Sementara itu, Komandan Jenderal Komado Pasukan Khusus (Danjen Kopassus), Mayor Jenderal TNI Agus Sutomo, mengatakan pelaku penembakan yang menewaskan anggota TNI, Partu Andre, merupakan anggota OPM.

"Pelaku Organisasi Papua Merdeka (OPM)," kata Agus singkat di Gedung Urip, Kementerian Pertahanan, Jakarta, Rabu. "Kalau kita lihat, kelompok bersenjata itu kan sudah terang-terangan menyatakan dirinya," ucap Agus saat kembali menjawab pertanyaan bahwa Panglima TNI hingga saat ini masih menyebut penembakan itu dilakukan kelompok bersenjata.

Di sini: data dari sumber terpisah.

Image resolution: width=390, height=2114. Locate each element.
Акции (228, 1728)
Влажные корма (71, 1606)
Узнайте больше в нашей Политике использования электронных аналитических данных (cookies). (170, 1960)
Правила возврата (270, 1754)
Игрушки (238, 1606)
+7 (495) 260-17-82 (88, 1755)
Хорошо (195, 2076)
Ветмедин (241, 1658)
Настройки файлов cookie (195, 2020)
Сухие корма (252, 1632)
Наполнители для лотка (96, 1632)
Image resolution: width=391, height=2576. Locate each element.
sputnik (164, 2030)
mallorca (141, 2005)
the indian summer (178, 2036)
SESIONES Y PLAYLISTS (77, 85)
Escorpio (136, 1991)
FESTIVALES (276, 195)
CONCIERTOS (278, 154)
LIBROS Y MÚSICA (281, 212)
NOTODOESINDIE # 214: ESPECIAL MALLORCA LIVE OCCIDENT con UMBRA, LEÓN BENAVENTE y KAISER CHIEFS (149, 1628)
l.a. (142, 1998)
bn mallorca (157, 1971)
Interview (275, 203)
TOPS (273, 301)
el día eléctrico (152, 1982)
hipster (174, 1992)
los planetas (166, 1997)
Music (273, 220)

Dalam kesempatan itu, Agus lalu menjelaskan bahwa tugas yang diemban oleh anggota TNI ada risikonya, apalagi yang bertugas di Papua. "Itu semua anggota yang sedang melaksanakan tugas ada risiko, namun kita sayangkan (adanya penembakan) itu," jelas Agus.

Saat diminta klarifikasi soal anggota TNI, Pratu Andre, bagian dari anggota Kopassus, Agus tidak menampiknya. "Kalau ke Papua itu bukan pakai nama Kopassus karena mereka itu di-BKO (perbantukan) di Kodam (komando daerah) jadi anggota Kodam," tandas Agus.

  Koran Jakarta 
Related Posts Plugin for WordPress, Blogger...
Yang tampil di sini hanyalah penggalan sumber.